═════ DATASET ENTRIES
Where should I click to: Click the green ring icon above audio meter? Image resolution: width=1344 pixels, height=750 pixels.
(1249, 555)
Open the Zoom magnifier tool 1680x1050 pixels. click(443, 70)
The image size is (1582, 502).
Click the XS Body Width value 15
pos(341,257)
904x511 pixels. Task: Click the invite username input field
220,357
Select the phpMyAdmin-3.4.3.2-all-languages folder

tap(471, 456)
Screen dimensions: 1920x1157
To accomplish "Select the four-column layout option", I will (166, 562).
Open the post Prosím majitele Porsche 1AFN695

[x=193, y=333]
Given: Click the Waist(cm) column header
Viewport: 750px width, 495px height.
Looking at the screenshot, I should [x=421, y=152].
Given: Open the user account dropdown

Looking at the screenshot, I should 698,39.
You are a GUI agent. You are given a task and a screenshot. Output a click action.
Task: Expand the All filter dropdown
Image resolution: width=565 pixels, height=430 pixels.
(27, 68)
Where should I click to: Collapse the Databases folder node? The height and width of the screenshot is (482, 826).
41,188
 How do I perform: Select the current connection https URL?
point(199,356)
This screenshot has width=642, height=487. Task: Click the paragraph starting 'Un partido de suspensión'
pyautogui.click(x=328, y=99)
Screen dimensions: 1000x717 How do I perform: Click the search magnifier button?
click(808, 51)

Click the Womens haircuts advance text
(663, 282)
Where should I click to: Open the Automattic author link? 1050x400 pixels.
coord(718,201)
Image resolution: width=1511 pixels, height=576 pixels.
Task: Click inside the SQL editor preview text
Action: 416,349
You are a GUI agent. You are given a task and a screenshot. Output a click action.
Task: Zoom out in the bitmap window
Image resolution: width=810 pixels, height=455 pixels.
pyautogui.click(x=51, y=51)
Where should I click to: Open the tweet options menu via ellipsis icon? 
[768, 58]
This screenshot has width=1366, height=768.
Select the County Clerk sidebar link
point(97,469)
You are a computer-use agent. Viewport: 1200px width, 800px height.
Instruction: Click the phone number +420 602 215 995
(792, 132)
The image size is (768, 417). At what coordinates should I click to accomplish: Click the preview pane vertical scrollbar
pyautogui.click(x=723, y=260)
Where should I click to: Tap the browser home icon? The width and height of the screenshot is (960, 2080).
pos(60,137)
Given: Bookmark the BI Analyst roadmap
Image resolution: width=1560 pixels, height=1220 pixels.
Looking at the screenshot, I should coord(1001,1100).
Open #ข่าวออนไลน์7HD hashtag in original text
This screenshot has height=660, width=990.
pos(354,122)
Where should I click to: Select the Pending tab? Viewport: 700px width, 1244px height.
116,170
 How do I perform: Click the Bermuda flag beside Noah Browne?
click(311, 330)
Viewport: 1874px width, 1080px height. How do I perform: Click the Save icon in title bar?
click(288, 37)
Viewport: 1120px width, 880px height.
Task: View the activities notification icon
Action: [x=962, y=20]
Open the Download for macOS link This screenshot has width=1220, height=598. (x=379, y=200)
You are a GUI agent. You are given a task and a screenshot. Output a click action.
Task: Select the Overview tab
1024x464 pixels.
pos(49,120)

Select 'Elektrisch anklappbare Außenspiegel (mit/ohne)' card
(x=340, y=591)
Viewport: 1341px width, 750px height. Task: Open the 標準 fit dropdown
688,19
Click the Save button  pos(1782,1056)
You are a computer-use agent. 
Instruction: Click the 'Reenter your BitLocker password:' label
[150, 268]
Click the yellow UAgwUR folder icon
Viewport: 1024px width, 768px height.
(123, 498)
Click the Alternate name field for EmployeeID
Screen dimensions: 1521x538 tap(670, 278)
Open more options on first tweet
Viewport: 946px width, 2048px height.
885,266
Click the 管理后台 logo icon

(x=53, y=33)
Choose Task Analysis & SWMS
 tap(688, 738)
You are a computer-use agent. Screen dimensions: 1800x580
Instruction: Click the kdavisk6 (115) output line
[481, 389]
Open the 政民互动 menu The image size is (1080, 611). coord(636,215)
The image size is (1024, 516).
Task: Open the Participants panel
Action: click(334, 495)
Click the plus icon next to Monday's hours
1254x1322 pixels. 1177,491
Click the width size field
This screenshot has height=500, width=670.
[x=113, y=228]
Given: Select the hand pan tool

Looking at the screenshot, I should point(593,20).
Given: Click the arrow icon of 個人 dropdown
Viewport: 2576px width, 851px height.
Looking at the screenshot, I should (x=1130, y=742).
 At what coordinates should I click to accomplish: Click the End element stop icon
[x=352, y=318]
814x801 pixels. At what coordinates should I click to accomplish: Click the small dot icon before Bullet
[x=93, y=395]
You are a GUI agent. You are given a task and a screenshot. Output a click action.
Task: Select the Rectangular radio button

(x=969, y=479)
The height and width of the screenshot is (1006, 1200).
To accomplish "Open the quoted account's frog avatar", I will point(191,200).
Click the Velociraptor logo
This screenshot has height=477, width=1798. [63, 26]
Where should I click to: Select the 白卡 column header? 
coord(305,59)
══════════
_AIM OF THE TASK_
The material above is to be transcribed in full, exactly as it appears.

_EXERCISE RESULT_
Where should I click to: Click the green ring icon above audio meter? Image resolution: width=1344 pixels, height=750 pixels.
(1249, 555)
Open the Zoom magnifier tool 1680x1050 pixels. click(443, 70)
The image size is (1582, 502).
Click the XS Body Width value 15
pos(341,257)
904x511 pixels. Task: Click the invite username input field
220,357
Select the phpMyAdmin-3.4.3.2-all-languages folder

tap(471, 456)
Screen dimensions: 1920x1157
To accomplish "Select the four-column layout option", I will (166, 562).
Open the post Prosím majitele Porsche 1AFN695

[x=193, y=333]
Given: Click the Waist(cm) column header
Viewport: 750px width, 495px height.
Looking at the screenshot, I should [x=421, y=152].
Given: Open the user account dropdown

Looking at the screenshot, I should 698,39.
You are a GUI agent. You are given a task and a screenshot. Output a click action.
Task: Expand the All filter dropdown
Image resolution: width=565 pixels, height=430 pixels.
(27, 68)
Where should I click to: Collapse the Databases folder node? The height and width of the screenshot is (482, 826).
41,188
 How do I perform: Select the current connection https URL?
point(199,356)
This screenshot has width=642, height=487. Task: Click the paragraph starting 'Un partido de suspensión'
pyautogui.click(x=328, y=99)
Screen dimensions: 1000x717 How do I perform: Click the search magnifier button?
click(808, 51)

Click the Womens haircuts advance text
(663, 282)
Where should I click to: Open the Automattic author link? 1050x400 pixels.
coord(718,201)
Image resolution: width=1511 pixels, height=576 pixels.
Task: Click inside the SQL editor preview text
Action: 416,349
You are a GUI agent. You are given a task and a screenshot. Output a click action.
Task: Zoom out in the bitmap window
Image resolution: width=810 pixels, height=455 pixels.
pyautogui.click(x=51, y=51)
Where should I click to: Open the tweet options menu via ellipsis icon? 
[768, 58]
This screenshot has width=1366, height=768.
Select the County Clerk sidebar link
point(97,469)
You are a computer-use agent. Viewport: 1200px width, 800px height.
Instruction: Click the phone number +420 602 215 995
(792, 132)
The image size is (768, 417). At what coordinates should I click to accomplish: Click the preview pane vertical scrollbar
pyautogui.click(x=723, y=260)
Where should I click to: Tap the browser home icon? The width and height of the screenshot is (960, 2080).
pos(60,137)
Given: Bookmark the BI Analyst roadmap
Image resolution: width=1560 pixels, height=1220 pixels.
Looking at the screenshot, I should coord(1001,1100).
Open #ข่าวออนไลน์7HD hashtag in original text
This screenshot has height=660, width=990.
pos(354,122)
Where should I click to: Select the Pending tab? Viewport: 700px width, 1244px height.
116,170
 How do I perform: Click the Bermuda flag beside Noah Browne?
click(311, 330)
Viewport: 1874px width, 1080px height. How do I perform: Click the Save icon in title bar?
click(288, 37)
Viewport: 1120px width, 880px height.
Task: View the activities notification icon
Action: [x=962, y=20]
Open the Download for macOS link This screenshot has width=1220, height=598. (x=379, y=200)
You are a GUI agent. You are given a task and a screenshot. Output a click action.
Task: Select the Overview tab
1024x464 pixels.
pos(49,120)

Select 'Elektrisch anklappbare Außenspiegel (mit/ohne)' card
(x=340, y=591)
Viewport: 1341px width, 750px height. Task: Open the 標準 fit dropdown
688,19
Click the Save button  pos(1782,1056)
You are a computer-use agent. 
Instruction: Click the 'Reenter your BitLocker password:' label
[150, 268]
Click the yellow UAgwUR folder icon
Viewport: 1024px width, 768px height.
(123, 498)
Click the Alternate name field for EmployeeID
Screen dimensions: 1521x538 tap(670, 278)
Open more options on first tweet
Viewport: 946px width, 2048px height.
885,266
Click the 管理后台 logo icon

(x=53, y=33)
Choose Task Analysis & SWMS
 tap(688, 738)
You are a computer-use agent. Screen dimensions: 1800x580
Instruction: Click the kdavisk6 (115) output line
[481, 389]
Open the 政民互动 menu The image size is (1080, 611). coord(636,215)
The image size is (1024, 516).
Task: Open the Participants panel
Action: click(334, 495)
Click the plus icon next to Monday's hours
1254x1322 pixels. 1177,491
Click the width size field
This screenshot has height=500, width=670.
[x=113, y=228]
Given: Select the hand pan tool

Looking at the screenshot, I should point(593,20).
Given: Click the arrow icon of 個人 dropdown
Viewport: 2576px width, 851px height.
Looking at the screenshot, I should (x=1130, y=742).
 At what coordinates should I click to accomplish: Click the End element stop icon
[x=352, y=318]
814x801 pixels. At what coordinates should I click to accomplish: Click the small dot icon before Bullet
[x=93, y=395]
You are a GUI agent. You are given a task and a screenshot. Output a click action.
Task: Select the Rectangular radio button

(x=969, y=479)
The height and width of the screenshot is (1006, 1200).
To accomplish "Open the quoted account's frog avatar", I will point(191,200).
Click the Velociraptor logo
This screenshot has height=477, width=1798. [63, 26]
Where should I click to: Select the 白卡 column header? 
coord(305,59)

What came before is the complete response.